#### Instruction 1
In the text on the 1936 election, rewrite the passage that begins at the words "Franklin Delano Roosevelt, running" and stops after "two-party system emerged.", putting "one-sided" in place of "lopsided".
#### Instruction 2
Which defeated presidential candidates does the text on the 1936 election mention by name?

#### Text block

___

Franklin Delano Roosevelt, running for re-election in 1936, received 60.8% of the popular vote, second-highest popular vote percentage since that method of selecting presidential electors became dominant in the 1830s. Only Lyndon Johnson’s 61.1% over Barry Goldwater in 1964, Richard Nixon’s 60.7% over George McGovern in 1972, and Warren Harding’s 60.3% over James Cox in 1920 are on a similar scale. The electoral vote was even more lopsided, as Roosevelt defeated Kansas Governor Alf Landon 523 votes to 8 (46 states to 2). Only Ronald Reagan in 1984 (525 votes to 13; 49 states to 1 plus D.C.) and Richard Nixon in 1972 (520 votes to 17; 49 states to 1 plus D.C.) enjoyed similarly impressive margins since the modern two-party system emerged.
The historic 1936 election was a “confirming” election in the parlance of students of politics. The election of 1932 had been a re-alignment election that shifted the coalitions within the parties and toppled the Republican Party dominance that had existed since the Civil War. That shift was successfully cemented by the administration’s “New Deal” that led to Roosevelt’s victory in 1936 and to Democratic Party dominance of American politics for the next generation.
The Republican defeat in 1936 was so crushing that it conferred not only a mandate for a set of particular policy proposals that the President had pursued in his first term and, based on his campaign and the party’s platform, expected to continue and expand in his second. That is a common result of elections. More profound, it was a validation of a constitutional revolution and of a fundamental alteration of the system of republican government. The election was the final victory of the Progressive vision of society over the Old Order and legitimized an important part of that vision, the creation and rapid expansion of a centralized bureaucratic welfare state.

___

#### Given material
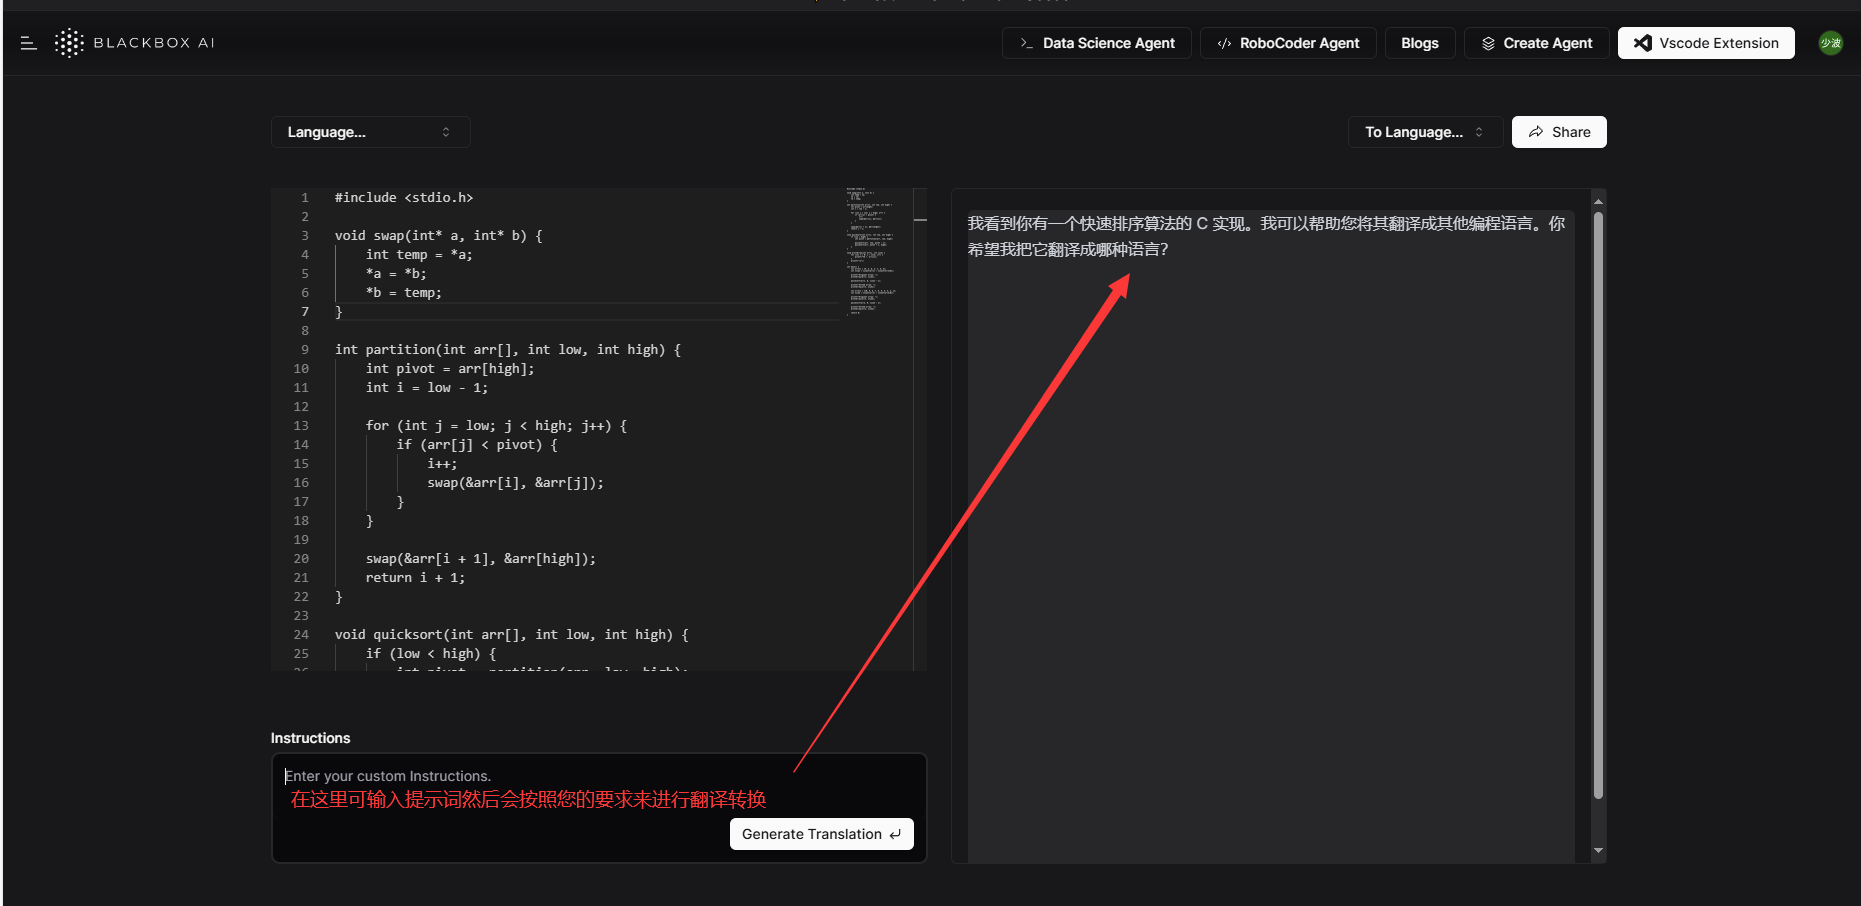Viewport: 1861px width, 906px height.
Task: Click the output panel vertical scrollbar
Action: tap(1598, 500)
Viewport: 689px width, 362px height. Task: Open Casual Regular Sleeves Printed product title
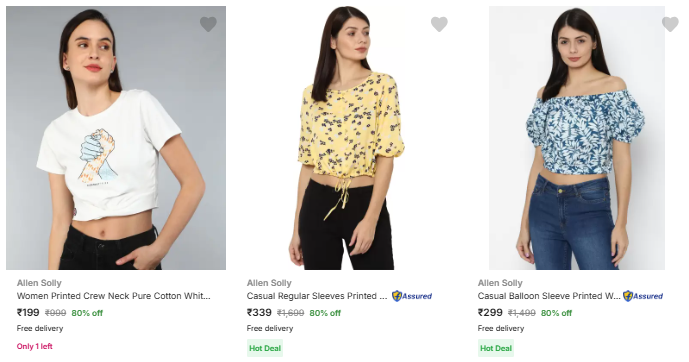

___

#### Exercise answer 1
Franklin Delano Roosevelt, running for re-election in 1936, received 60.8% of the popular vote, second-highest popular vote percentage since that method of selecting presidential electors became dominant in the 1830s. Only Lyndon Johnson’s 61.1% over Barry Goldwater in 1964, Richard Nixon’s 60.7% over George McGovern in 1972, and Warren Harding’s 60.3% over James Cox in 1920 are on a similar scale. The electoral vote was even more one-sided, as Roosevelt defeated Kansas Governor Alf Landon 523 votes to 8 (46 states to 2). Only Ronald Reagan in 1984 (525 votes to 13; 49 states to 1 plus D.C.) and Richard Nixon in 1972 (520 votes to 17; 49 states to 1 plus D.C.) enjoyed similarly impressive margins since the modern two-party system emerged.

#### Exercise answer 2
- Barry Goldwater
- George McGovern
- James Cox
- Alf Landon